Ask the bus driver, I told myself.
But my throat was tight with embarrassment and fear.
Any ten year old child should know their bus stop.
So I watched out the window, hoping I would see my house from the Boulevard.
I knew what it looked like, this new house that was now my home. We moved in about a week ago, over Christmas break. It was beautiful. It was big. The dunes were just steps away from this oceanfront home with brown cedar shingles and yellow trim.
Of course, we didn't own the house. We didn't even live in it. We lived in the little apartment above the garage. Church mice. The Bishop owned the house and he lived there some weekends and a good bit over the summer. Mommy had taken a job as his housekeeper and cook.
I always thought the change I put in the collection baskets went to feeding the poor.....
With the sleeve of my winter coat I cleared away my breath from the window, but I still couldn't see far enough up the side streets to recognize our house.
I could get off the bus if I see a payphone, I thought.
But who to call? Mommy? I didn't know our new phone number yet.
The police? I didn't know what address to tell them.
I thought it would be exciting to ride a bus. When I was younger, and my parents were still together, my brother and sister and I went to Catholic school, and Daddy drove us there on his way to work.
When my parents divorced we moved to this quiet place on the Jersey shore. A cold and desolate place, she had already slipped into her winter coma by the time we arrived. Our home was the back half of a second floor unit, and it was right on the bay and only a couple blocks from my new school. So different from the two story Victorian with the green yard and the swing set and the picket fence and the climbing trees. The new house was small, just four rooms in all. But it had a dock. And the whole yard was sand and gravel. So cool.
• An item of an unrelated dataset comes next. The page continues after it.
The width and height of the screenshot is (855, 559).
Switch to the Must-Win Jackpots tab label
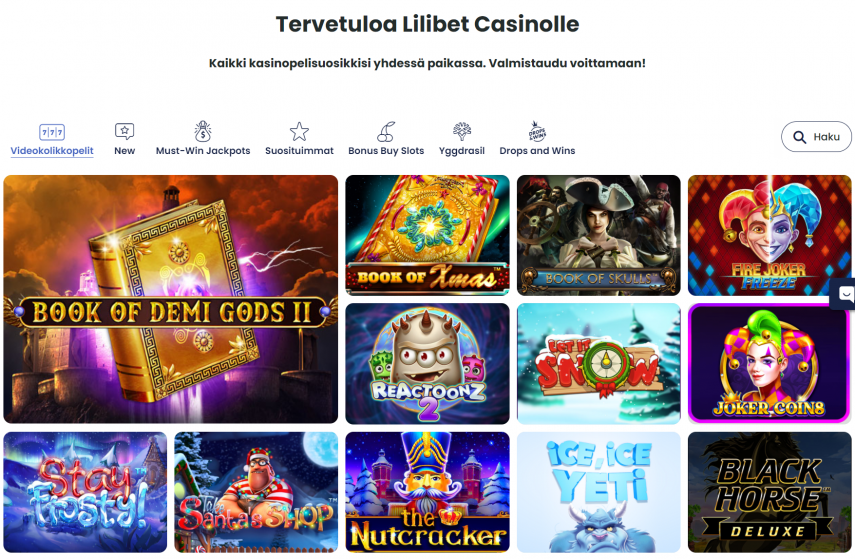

We weren't there long (a few months?) before we
moved to Kentucky to live with Daddy. There were so many things my brother and sister and I didn't understand. But what can you do? You do what the grown-ups tell you. You go where they tell you to go. You don't ask questions.
But we weren't there long (less than a year?) before we
moved back to New Jersey to live with Mommy. Only now we had a new baby sister.
So much to understand.
Don't ask questions.
We did not move back into the little house on the bay. We moved into the apartment above the Bishop's garage, in his brown cedar shingle house with the yellow trim.
If I thought the house on Bayview was small, this was tiny. A living/dining area with a strip of kitchen along the back wall. A small bath. One bedroom. My baby sister was in her crib. My younger sister and I shared the twin bed, and my brother slept on the trundle bed that we pulled out from beneath ours each night. Mommy slept on the couch.
This was the 8th house (or 9th?) that I had lived in.
Still, I would recognize it. If only I could see it.
And then, the last stop. The remaining three kids stood up and gathered their books and began shuffling their way to the front. I got up and moved forward with them, trying to appear confident, praying I wouldn't get caught by the bus driver.
My feet connected with the pavement. The bus door whooshed shut behind me. A gust of wind stole my breath.
I turned eastward, toward the sea, toward my home, and marched across the empty lanes of the wide road. I walked with conviction the block or two till I arrived at Ocean Blvd. I knew with certainty that my house was on this street. But where? I looked left. I looked right.
I had no clue.
It occurred to me that I would be able to recognize it more easily from the beach. So I walked straight ahead, wavering only slightly as the road disappeared from beneath my feet and became the endless sand that grabbed at me and struggled to pull me under; to swallow me.
Once I crested the dunes, with the eternal ocean before me, I paused again and wondered,
In the coin-toss of my mind, I turned right, towards the southern tip of The Island.
I don't know how long I walked.
I walked with purpose, my head shifting constantly from the sand before me to the ocean on my left, to the houses on my right.
I walked till my legs and feet ached with the effort of battling the sand.
I walked until my hands and face were numb with the cold. Numb from the wintry seaspray carried on the biting wind.
I thought many times that perhaps I should turn and walk the other direction. But what if my house was on the next block?
One more block.
One more.... one more .....
The light was fading.
The salt of my tears, so cold against my face, mixed with the salt of the ocean and left my face raw and chapped.
I was afraid.
I looked out at the ocean and saw a gull afloat on the waves.
I was adrift.
I was lost.
A child lost to poverty.
A child who had lost her father. Like the bridge that tenuously connected the strip of island to the mainland, so the chasm between my father and myself was spanned. Separated by a vast distance, physical and otherwise, yet still tethered thinly together.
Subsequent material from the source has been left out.